Our efforts were to identify the role of zinc oxide nanoparticles (ZnO-NPs) on the growth of maize (Zea may L.) under vanadium (V) stress. Transcriptome analysis was performed on maize leaves subjected to CK, V, and V+ZnO treatments. It was found that the application of ZnO-NPs significantly reduces V accumulation and toxicity in maize. A total of 5441 and 3003 differentially expressed genes (DEGs) were identified in the CK vs. V and V+ZnO vs. V comparisons, respectively. Of these detected genes, 3016 DEGs were specific to CV vs. V, and 608 DEGs were specific to V+ZnO vs V, respectively. These genes were primarily involved in plant hormone signal transduction and phenylpropanoid biosynthesis pathways. Under V treatment, ZnO-NPs caused an up-regulation of SAUR, AUX/IAA, ARRs, GID1, and BRIIs, which resulted in high levels of IAA, CTK, GA, BRs, and JAs in maize seedlings compared to those without ZnO-NPs.
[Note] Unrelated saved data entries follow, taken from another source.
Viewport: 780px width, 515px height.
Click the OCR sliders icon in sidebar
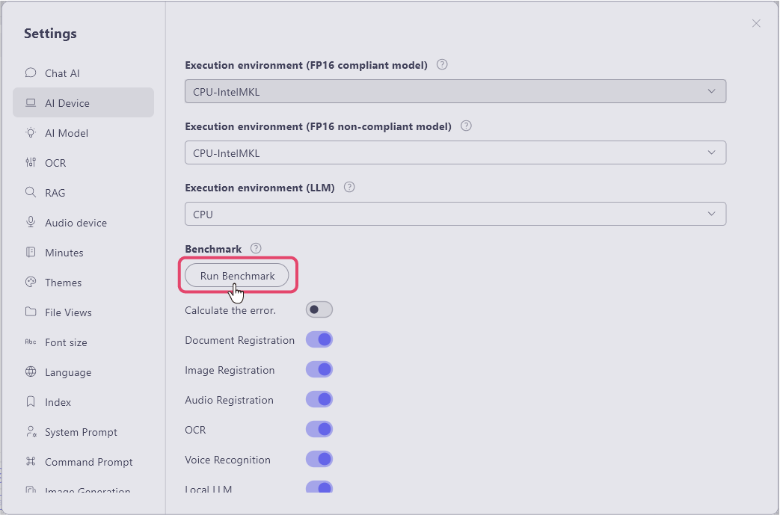click(x=31, y=163)
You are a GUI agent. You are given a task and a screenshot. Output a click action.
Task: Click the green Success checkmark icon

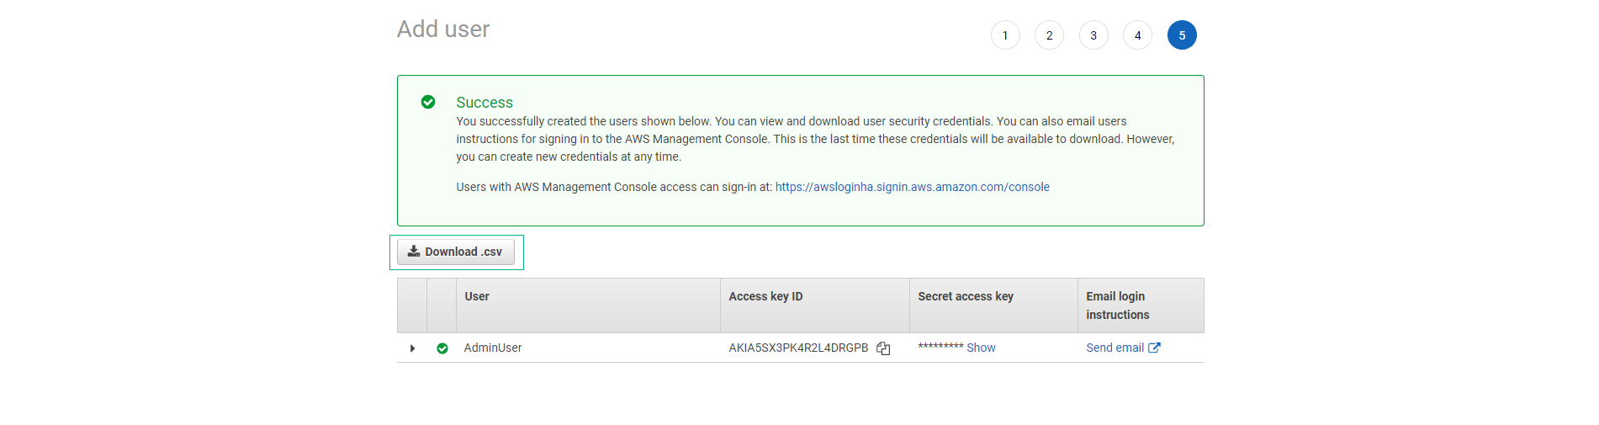(428, 102)
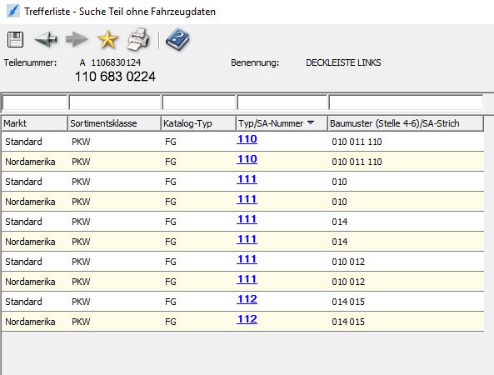This screenshot has width=494, height=375.
Task: Go forward with the right arrow icon
Action: pos(77,39)
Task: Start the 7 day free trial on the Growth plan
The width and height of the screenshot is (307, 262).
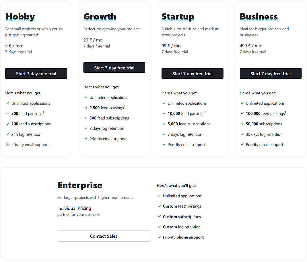Action: tap(114, 68)
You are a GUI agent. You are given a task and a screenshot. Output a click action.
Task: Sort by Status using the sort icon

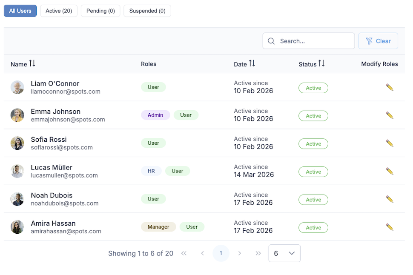click(x=321, y=64)
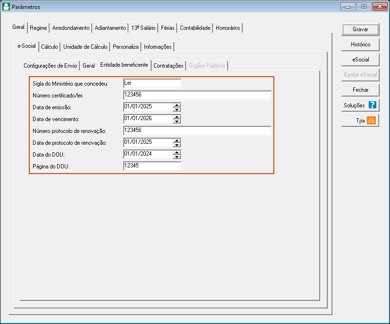
Task: Open the 13º Salário tab
Action: 143,28
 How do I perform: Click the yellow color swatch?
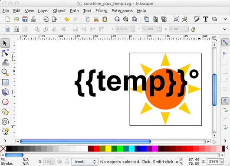(x=108, y=149)
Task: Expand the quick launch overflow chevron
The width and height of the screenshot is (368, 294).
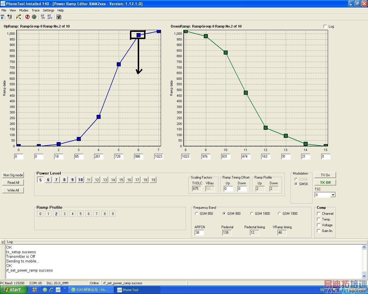Action: click(x=65, y=289)
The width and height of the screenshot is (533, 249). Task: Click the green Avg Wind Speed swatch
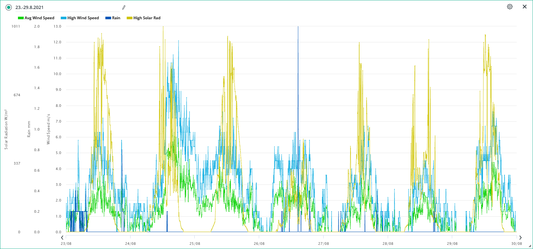[x=21, y=18]
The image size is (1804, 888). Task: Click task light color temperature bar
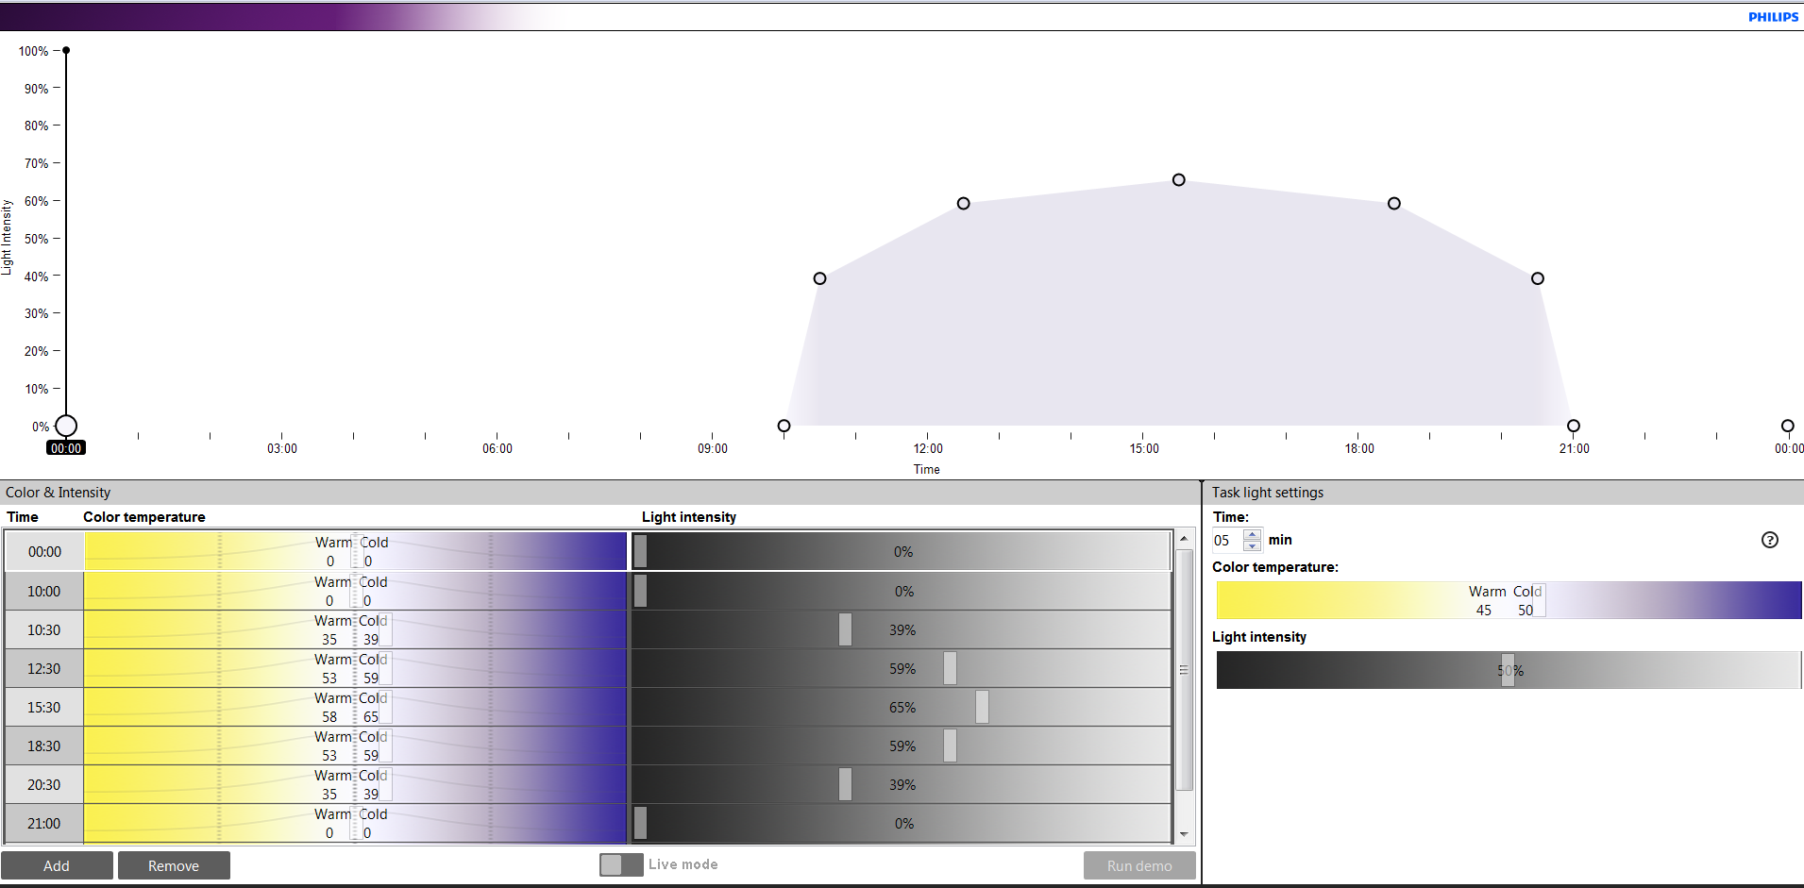coord(1508,600)
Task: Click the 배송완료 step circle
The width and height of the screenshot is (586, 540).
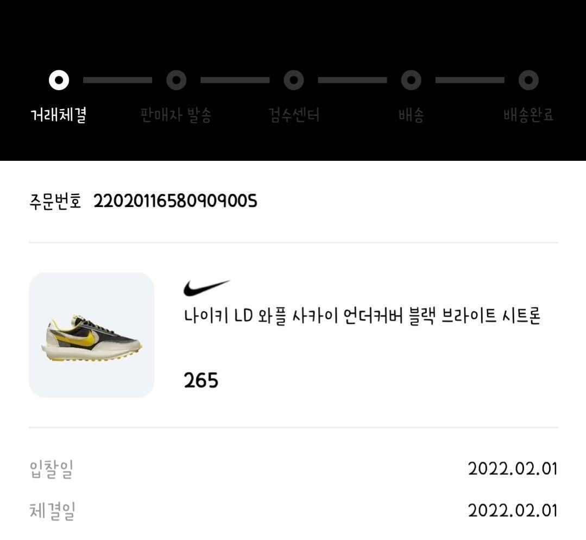Action: (528, 80)
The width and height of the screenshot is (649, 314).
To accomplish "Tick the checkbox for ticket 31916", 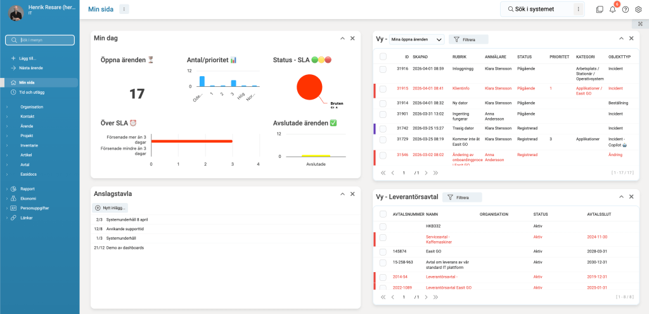I will 383,69.
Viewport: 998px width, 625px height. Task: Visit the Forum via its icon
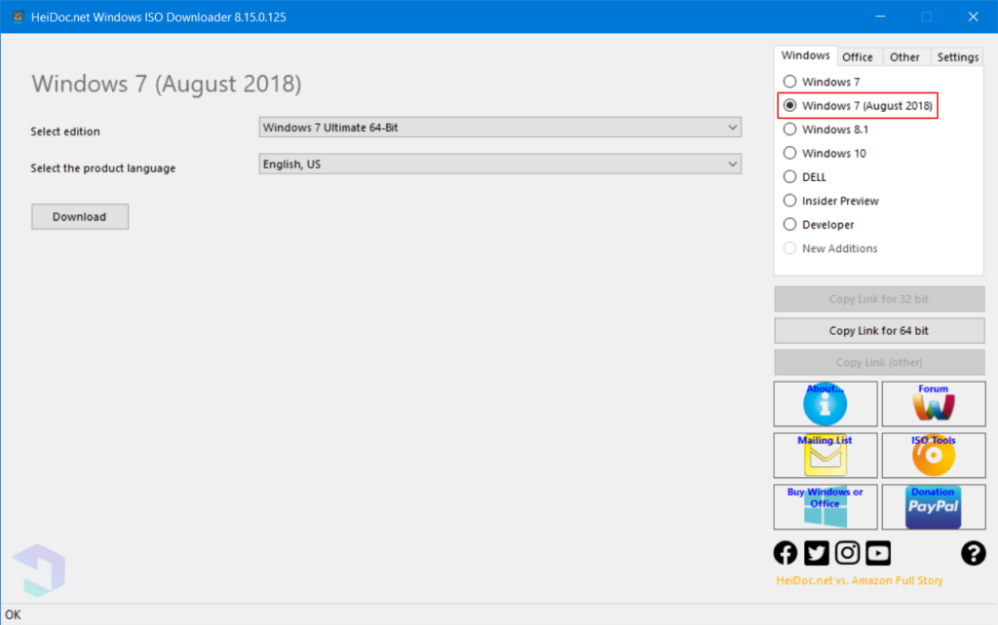[933, 404]
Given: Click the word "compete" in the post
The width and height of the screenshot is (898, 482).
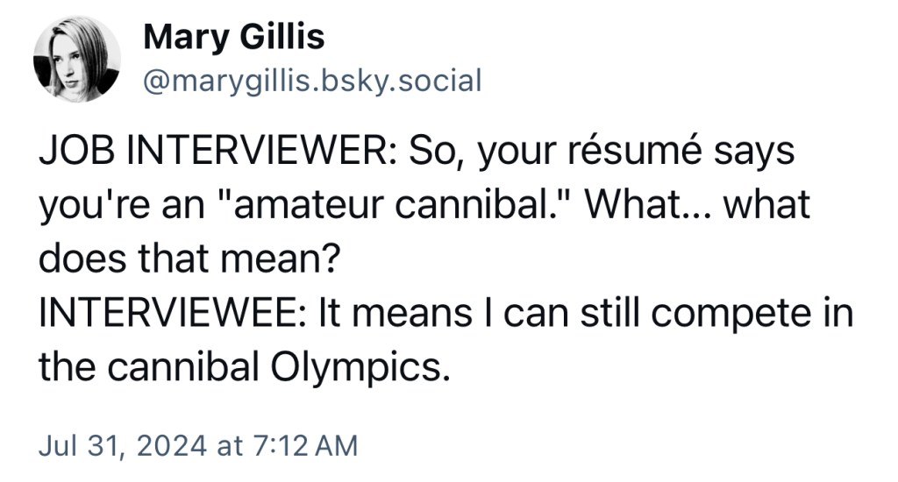Looking at the screenshot, I should [x=735, y=313].
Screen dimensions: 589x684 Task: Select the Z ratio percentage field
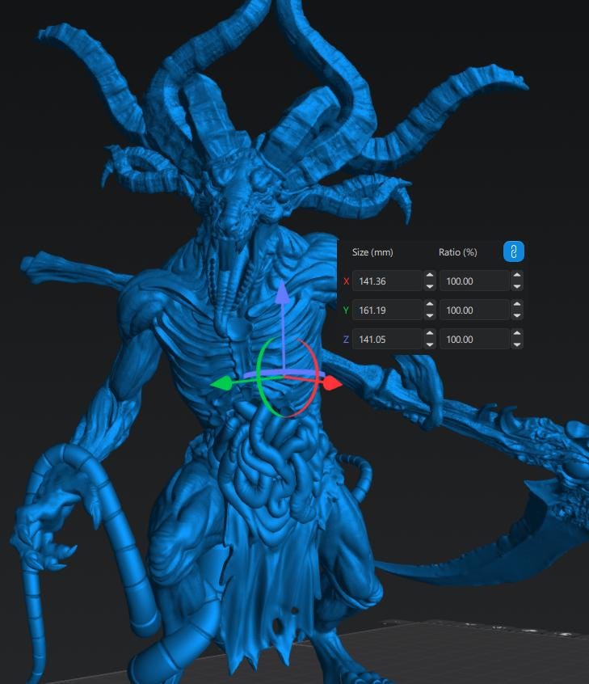pos(474,339)
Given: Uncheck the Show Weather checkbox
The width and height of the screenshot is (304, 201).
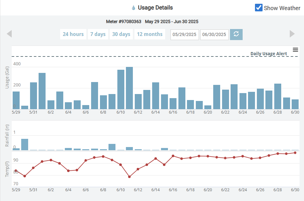Looking at the screenshot, I should click(x=258, y=8).
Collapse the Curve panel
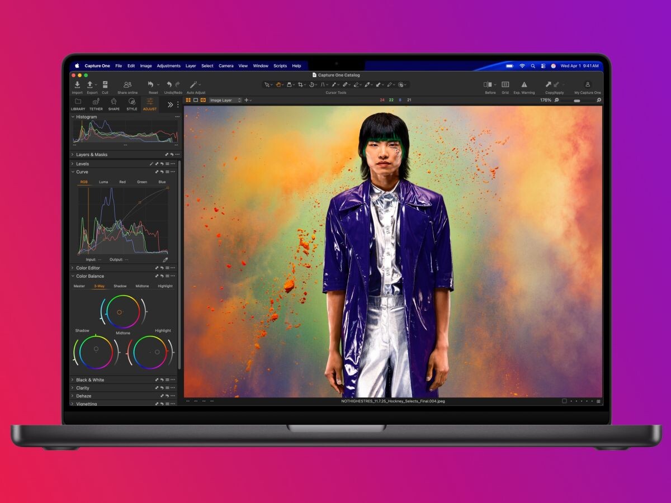 (x=73, y=172)
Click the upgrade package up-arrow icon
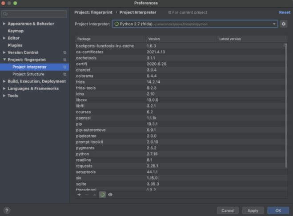 (x=94, y=195)
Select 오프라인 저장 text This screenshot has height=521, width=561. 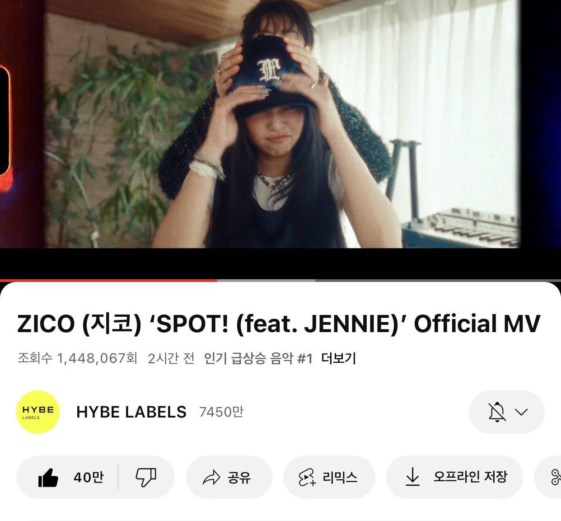470,477
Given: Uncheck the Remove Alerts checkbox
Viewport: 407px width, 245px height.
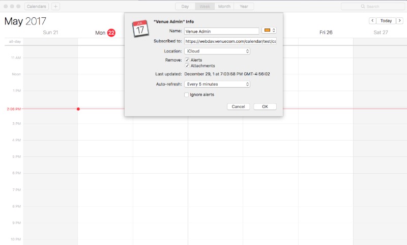Looking at the screenshot, I should (187, 60).
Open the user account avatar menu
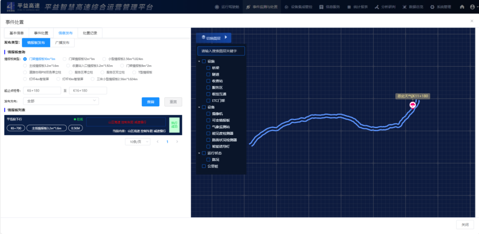479x234 pixels. click(x=472, y=7)

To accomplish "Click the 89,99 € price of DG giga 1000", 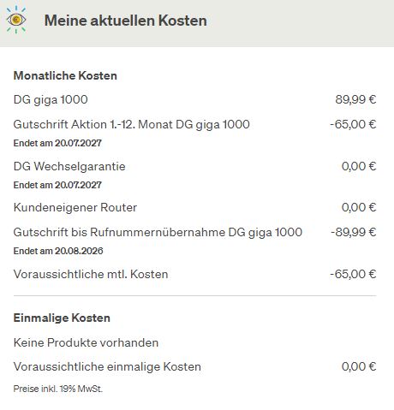I will (x=355, y=99).
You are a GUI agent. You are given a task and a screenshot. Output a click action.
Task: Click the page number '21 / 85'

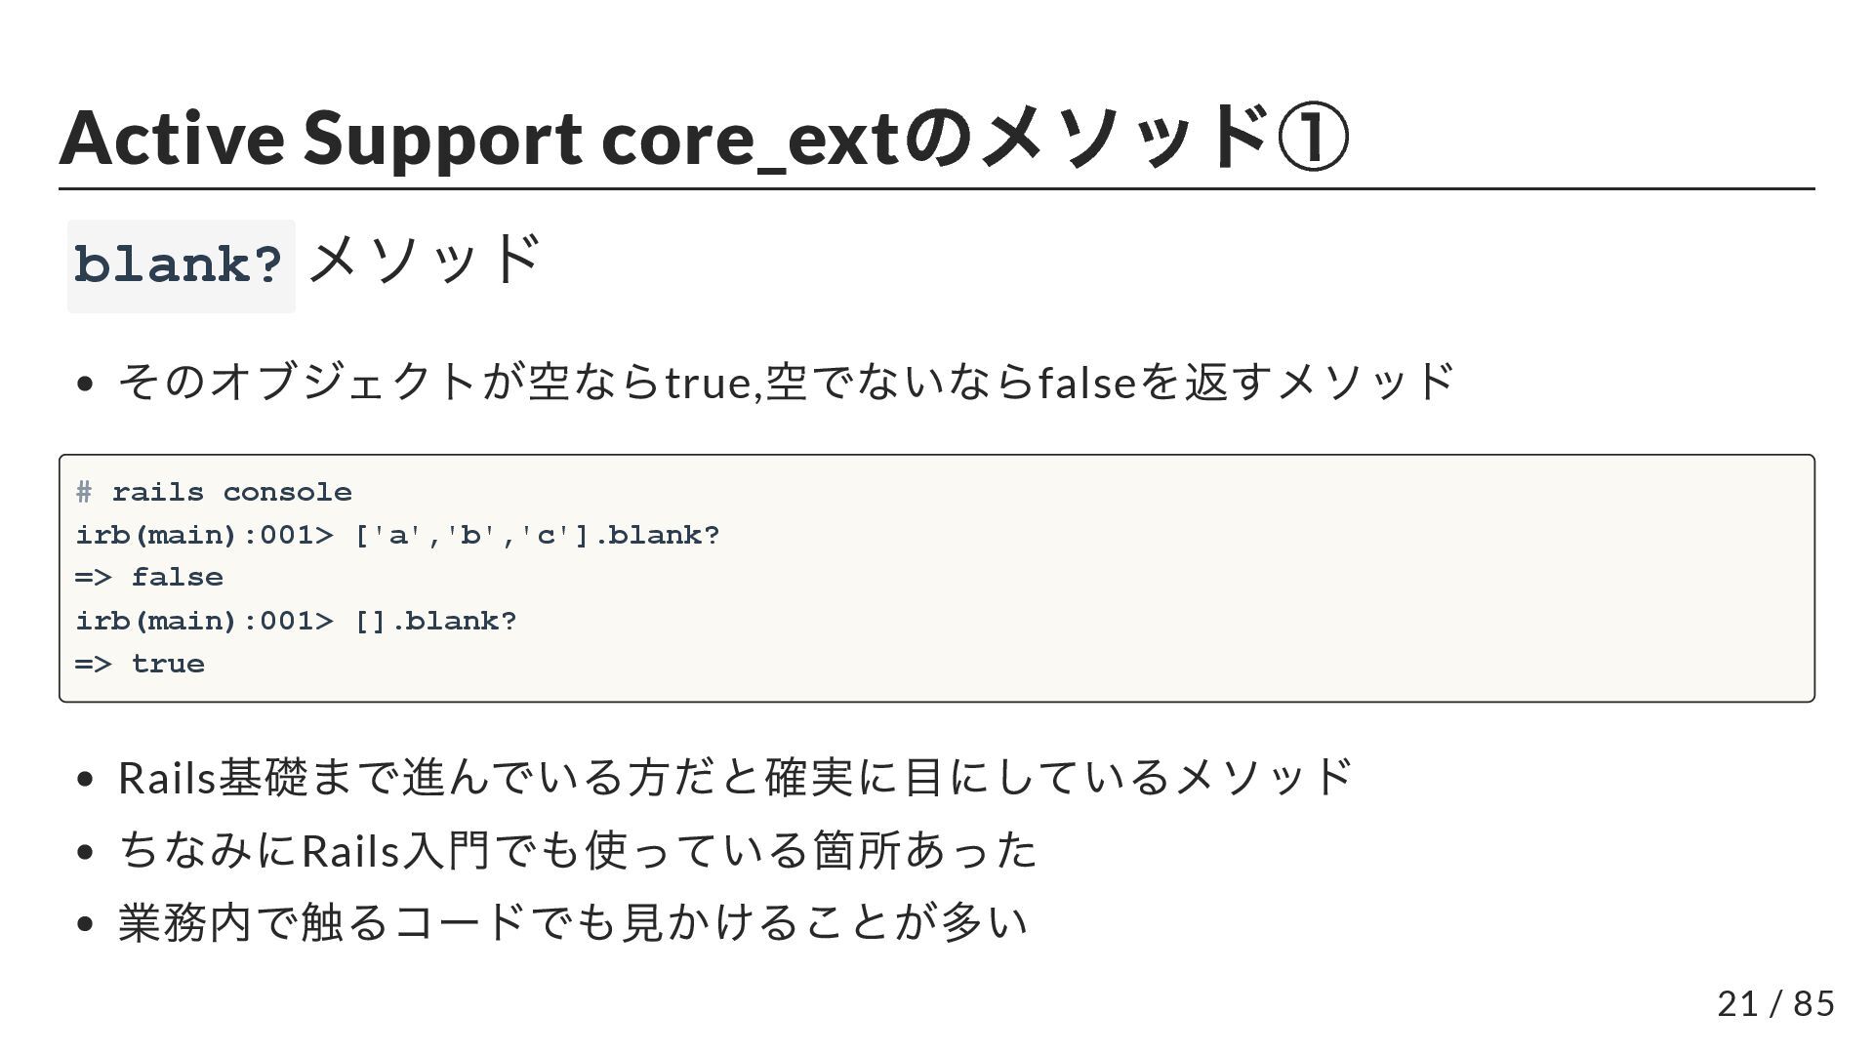(x=1776, y=1003)
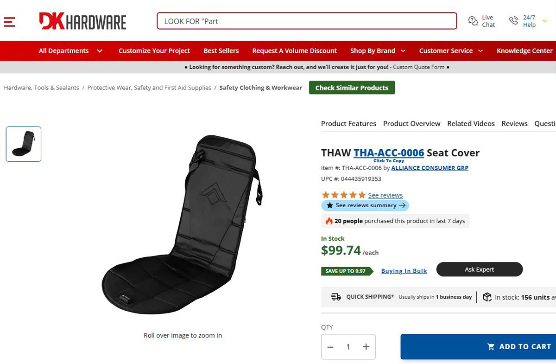Expand Customer Service dropdown
556x364 pixels.
point(480,51)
The addition of ZnO-NPs also leads to a significant decrease in total phenolics and lignin contents in maize seedlings by down-regulating CCR, HCT, CAD, 4CL, and C4H genes compared to those without ZnO-NPs. Overall, the findings suggest that ZnO-NPs can improve V-induced growth suppression by changing the expression of selected genes and constitute a simple and efficient strategy for alleviating V toxicity in high-V soils.